Araştırmacılar, yeni keşfedilen ve rekor düzeyde düşük demir seviyesine sahip yaşlı bir yıldızın, uzun zamandır varsayılan ama ortadan kaybolduğu düşünülen daha yaşlı yıldızlara ait bir türün kanıtlarını barındırdığını ifade ediyorlar.
Avustralya’dan Thomas Nordlander’ın liderliğindeki bir araştırma grubunun Royal Astronomical Society’in aylık yayınlar dergisinde yayınladığı makale, Samanyolu’nun halesinde, Dünya’dan yaklaşık 35 bin ışıkyılı mesafede bulunan ve ağır metaller açısından aşırı derecede yoksul olan bir ‘kırmızı dev’ yıldızdan bahsediyor.
BEŞ ÜLKENİN ORTAK ARAŞTIRMASINDA KEŞFEDİLDİ
ARC’nin 3 boyutlu Tüm Gökyüzü Astrofiziği Uzmanlık Merkezi’nde (ASTRO 3D) çalışmalarını yürüten Nordlander, Avustralya, ABD, Almanya, İsveç ve İtalya’dan meslektaşlarıyla birlikte çalışıyor.

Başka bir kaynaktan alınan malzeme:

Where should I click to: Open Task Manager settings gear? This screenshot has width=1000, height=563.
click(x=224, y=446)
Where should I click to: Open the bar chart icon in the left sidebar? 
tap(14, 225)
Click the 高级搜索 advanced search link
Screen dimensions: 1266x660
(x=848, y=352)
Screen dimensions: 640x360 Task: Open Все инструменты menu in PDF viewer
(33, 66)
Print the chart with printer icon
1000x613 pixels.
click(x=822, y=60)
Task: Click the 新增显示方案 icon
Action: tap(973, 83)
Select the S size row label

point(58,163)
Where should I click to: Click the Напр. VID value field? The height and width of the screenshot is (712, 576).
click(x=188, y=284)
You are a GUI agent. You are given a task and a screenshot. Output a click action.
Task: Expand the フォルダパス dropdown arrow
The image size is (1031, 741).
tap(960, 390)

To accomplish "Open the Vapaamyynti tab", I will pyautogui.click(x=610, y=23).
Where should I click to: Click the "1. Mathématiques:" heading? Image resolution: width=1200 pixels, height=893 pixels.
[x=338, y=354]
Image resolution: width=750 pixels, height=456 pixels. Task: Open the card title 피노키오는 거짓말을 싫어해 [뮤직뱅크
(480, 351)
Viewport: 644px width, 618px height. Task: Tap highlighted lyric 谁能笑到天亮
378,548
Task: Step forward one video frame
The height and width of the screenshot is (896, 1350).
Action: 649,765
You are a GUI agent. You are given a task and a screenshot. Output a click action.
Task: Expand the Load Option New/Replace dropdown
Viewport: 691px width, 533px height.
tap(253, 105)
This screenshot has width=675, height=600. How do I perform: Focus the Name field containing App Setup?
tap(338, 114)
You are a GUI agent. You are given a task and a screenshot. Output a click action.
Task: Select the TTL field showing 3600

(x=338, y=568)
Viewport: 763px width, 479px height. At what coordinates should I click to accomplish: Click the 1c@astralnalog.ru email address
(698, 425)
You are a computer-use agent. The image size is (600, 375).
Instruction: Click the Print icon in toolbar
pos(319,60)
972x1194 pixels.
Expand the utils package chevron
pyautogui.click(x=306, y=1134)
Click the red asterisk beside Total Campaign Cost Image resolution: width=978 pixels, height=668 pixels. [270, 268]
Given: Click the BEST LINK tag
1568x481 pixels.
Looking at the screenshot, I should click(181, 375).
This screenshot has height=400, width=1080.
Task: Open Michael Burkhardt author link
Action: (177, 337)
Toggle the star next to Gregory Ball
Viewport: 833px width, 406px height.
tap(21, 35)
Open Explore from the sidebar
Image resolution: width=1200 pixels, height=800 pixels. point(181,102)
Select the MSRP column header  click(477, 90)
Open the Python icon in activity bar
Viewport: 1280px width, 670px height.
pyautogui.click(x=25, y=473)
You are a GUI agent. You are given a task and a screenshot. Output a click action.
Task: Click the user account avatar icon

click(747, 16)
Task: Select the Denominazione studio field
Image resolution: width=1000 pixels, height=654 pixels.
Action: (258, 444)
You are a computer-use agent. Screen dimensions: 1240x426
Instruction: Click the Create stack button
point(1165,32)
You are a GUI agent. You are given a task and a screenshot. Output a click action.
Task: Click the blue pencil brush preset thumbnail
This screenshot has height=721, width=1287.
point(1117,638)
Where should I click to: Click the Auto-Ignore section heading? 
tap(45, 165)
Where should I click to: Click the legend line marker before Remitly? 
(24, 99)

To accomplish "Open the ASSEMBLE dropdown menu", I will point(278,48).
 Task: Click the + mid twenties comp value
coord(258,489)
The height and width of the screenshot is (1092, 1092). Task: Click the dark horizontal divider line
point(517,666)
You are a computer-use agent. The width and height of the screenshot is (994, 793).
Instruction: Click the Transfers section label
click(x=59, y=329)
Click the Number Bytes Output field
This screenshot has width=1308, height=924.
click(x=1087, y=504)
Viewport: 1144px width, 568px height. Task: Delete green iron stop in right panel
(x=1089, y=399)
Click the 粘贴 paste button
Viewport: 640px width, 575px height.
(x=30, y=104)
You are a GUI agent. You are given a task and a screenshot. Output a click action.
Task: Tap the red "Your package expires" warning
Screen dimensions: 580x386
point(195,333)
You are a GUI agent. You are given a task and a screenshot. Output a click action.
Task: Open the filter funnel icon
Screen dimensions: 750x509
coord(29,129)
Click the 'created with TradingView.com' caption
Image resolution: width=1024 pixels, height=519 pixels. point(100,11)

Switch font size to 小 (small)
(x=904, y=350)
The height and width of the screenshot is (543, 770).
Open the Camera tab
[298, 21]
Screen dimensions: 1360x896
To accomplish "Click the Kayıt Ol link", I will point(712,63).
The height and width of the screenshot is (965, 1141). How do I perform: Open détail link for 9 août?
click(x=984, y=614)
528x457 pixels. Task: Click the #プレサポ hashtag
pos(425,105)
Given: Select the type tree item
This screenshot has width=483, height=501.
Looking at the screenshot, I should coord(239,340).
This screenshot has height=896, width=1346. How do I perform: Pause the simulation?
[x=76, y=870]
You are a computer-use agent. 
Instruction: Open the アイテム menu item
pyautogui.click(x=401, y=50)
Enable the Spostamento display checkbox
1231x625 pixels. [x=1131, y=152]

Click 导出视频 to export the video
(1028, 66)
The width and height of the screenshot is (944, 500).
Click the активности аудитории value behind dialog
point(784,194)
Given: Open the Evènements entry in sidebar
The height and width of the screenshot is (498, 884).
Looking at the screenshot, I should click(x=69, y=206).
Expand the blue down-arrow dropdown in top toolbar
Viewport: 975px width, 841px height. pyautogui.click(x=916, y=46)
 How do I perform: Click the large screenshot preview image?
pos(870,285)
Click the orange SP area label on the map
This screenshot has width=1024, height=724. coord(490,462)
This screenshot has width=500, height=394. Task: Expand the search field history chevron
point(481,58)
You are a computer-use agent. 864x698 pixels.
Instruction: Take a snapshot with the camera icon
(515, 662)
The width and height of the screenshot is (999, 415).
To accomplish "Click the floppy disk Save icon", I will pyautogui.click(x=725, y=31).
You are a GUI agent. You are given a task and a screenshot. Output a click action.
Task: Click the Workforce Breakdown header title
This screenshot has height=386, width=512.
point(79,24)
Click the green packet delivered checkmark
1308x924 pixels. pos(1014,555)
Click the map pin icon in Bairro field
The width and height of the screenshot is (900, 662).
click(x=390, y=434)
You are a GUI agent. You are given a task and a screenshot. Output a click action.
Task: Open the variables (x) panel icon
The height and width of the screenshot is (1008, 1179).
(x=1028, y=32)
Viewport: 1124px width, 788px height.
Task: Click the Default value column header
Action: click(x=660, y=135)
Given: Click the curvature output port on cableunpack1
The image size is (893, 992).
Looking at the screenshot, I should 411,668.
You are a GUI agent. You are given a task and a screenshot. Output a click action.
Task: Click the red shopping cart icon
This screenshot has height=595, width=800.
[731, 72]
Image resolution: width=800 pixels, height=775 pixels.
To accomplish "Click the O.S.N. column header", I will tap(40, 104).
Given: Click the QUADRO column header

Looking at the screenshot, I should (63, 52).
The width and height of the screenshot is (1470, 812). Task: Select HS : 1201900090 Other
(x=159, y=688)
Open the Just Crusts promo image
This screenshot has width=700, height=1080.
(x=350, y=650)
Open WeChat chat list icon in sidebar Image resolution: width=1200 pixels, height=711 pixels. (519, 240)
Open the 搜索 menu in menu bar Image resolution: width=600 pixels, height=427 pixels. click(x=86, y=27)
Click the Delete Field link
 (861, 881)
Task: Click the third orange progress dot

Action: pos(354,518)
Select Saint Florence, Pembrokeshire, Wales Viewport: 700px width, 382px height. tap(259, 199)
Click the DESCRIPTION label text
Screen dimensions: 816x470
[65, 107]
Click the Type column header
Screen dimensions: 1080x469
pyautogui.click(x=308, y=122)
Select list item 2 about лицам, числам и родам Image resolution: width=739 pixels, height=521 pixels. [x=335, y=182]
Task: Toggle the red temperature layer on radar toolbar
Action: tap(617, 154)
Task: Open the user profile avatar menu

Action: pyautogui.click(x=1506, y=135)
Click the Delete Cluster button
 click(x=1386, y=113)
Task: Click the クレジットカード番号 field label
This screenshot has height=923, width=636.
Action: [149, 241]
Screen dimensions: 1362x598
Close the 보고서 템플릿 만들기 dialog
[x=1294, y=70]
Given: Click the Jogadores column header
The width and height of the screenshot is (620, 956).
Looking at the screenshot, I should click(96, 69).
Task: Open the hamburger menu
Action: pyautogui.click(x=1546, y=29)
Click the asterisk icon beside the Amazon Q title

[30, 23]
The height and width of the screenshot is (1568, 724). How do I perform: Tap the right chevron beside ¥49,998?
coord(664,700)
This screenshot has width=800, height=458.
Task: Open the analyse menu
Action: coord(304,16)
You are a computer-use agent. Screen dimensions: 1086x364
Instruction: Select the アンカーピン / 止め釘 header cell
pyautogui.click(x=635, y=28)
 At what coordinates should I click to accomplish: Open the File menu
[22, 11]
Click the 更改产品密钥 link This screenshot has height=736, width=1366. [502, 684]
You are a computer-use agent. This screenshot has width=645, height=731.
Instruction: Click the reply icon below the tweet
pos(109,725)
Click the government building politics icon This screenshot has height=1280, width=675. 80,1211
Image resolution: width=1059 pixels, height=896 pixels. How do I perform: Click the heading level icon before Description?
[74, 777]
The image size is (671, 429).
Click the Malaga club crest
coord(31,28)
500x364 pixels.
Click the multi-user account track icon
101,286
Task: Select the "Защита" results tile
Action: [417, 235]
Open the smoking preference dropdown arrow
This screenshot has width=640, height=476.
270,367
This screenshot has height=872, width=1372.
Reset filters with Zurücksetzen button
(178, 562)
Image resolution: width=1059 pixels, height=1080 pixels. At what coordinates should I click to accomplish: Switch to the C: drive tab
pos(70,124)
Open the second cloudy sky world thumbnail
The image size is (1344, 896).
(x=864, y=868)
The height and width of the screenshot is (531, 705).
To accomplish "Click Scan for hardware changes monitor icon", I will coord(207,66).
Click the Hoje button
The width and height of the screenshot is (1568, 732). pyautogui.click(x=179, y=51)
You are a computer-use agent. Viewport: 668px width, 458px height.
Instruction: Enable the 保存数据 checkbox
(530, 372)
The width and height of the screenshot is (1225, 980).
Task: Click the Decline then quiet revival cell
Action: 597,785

Keşfettikleri yeni yıldızı, Avustralya Ulusal Üniversitesi’ne ait SkyMapper (Gökyüzü Haritalama) Teleskobu’nu kullanarak buldular. Yapılan **spektroskopik inceleme, yıldızın 50 milyarda 1 gibi gayet düşük bir demir içeriğine sahip olduğunu ortaya koydu.
Nordlander, “Bu oran, olimpik yüzme havuzundaki bir damla suya benziyor” diyor. “Büyük Patlama’dan yalnızca birkaç yüz milyon yıl sonra oluşmuş bu inanılmaz derecede anemik yıldız, Güneş’in sahip olduğundan 1,5 milyon kat daha düşük demir seviyelerine sahip.”
Bu özelliği, ‘SMSS J160540.18–144323.1’ biçiminde adlandırılan yıldızın rekor kitaplarına alınması için yeterli bir oran ama aynı zamanda en ilgi çekici olan tarafı, düşük demir seviyesinin ortaya çıkış nedeni.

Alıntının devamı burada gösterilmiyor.